I hid in my house for four days. Like, literally didn’t leave for 96 hours.
It took me five days to feel ready to start telling people what happened.
It took me seven days to be okay with putting something on Facebook so that all the other people would know.
It took me twelve days to go back to work. I’ve been back at work for almost two months and I’m still not fully okay with being back.
It took me two weeks to unpack my suitcase. I really thought they were going to call and tell me to come back. It took me fourteen days to accept that wasn’t going to happen.
It took me a month to want to hang out with friends. There are still days where I just cannot do it, though.
For six whole weeks the doors of JT’s room were shut. It took me six weeks to feel ready to go in there.
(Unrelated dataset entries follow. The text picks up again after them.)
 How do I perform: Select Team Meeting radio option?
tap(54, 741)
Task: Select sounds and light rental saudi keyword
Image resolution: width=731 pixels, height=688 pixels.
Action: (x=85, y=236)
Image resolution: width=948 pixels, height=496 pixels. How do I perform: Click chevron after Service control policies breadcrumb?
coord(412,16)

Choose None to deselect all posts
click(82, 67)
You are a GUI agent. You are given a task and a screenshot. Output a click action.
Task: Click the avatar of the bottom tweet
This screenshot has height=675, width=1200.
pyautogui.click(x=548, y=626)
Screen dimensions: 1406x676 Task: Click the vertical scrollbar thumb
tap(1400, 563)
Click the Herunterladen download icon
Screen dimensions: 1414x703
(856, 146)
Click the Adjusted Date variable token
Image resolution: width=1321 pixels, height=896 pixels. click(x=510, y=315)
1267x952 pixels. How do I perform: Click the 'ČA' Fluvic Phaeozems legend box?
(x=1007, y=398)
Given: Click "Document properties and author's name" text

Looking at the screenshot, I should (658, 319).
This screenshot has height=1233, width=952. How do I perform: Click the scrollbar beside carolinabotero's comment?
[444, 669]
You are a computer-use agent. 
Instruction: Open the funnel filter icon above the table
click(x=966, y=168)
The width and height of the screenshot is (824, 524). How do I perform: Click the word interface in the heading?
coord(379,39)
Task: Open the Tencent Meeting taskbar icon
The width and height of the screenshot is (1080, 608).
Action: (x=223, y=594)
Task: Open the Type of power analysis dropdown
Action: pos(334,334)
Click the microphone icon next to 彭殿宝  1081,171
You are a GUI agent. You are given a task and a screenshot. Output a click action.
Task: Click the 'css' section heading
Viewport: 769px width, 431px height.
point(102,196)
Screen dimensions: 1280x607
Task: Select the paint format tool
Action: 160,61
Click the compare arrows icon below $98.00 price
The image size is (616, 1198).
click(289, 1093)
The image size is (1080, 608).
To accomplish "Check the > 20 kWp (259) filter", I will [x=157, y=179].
To unpack a suitcase, put away clothes, and rearrange a room all meant for him.
It took me seven weeks to get the car seats, bike, basketball goal, and other big toys that seemed to just stare at the empty hole in my heart out of my house.
I’ve been home for almost two months. I’ve circled in and out of hurt, anger, sadness, confusion, loneliness, shame, and fear. Sometimes I’ve stayed in those feelings longer than others. Some days I feel them more intensely than other days. They are all there a lot of the days, if not all of them in some capacity. There’s still heartache. There’s still so much sadness. There’s a part of me that thinks I might grieve in some way forever. I still have to fake it some days. But there’s also laughter again in our house. I’m starting to feel waves of happiness. There are not as many tears.
Moving on is hard. There’s an element of joy and an element of such sadness in it- in accepting something as is, in being willing to shut a door, in actually walking forward, in starting to look past it and into the future. It’s hard. It’s healthy. It’s weird. It’s good. It’s sad. I know I’m moving. I can feel it. I can see it. And in the midst of it all, I know this to be true: This too shall pass. Be present.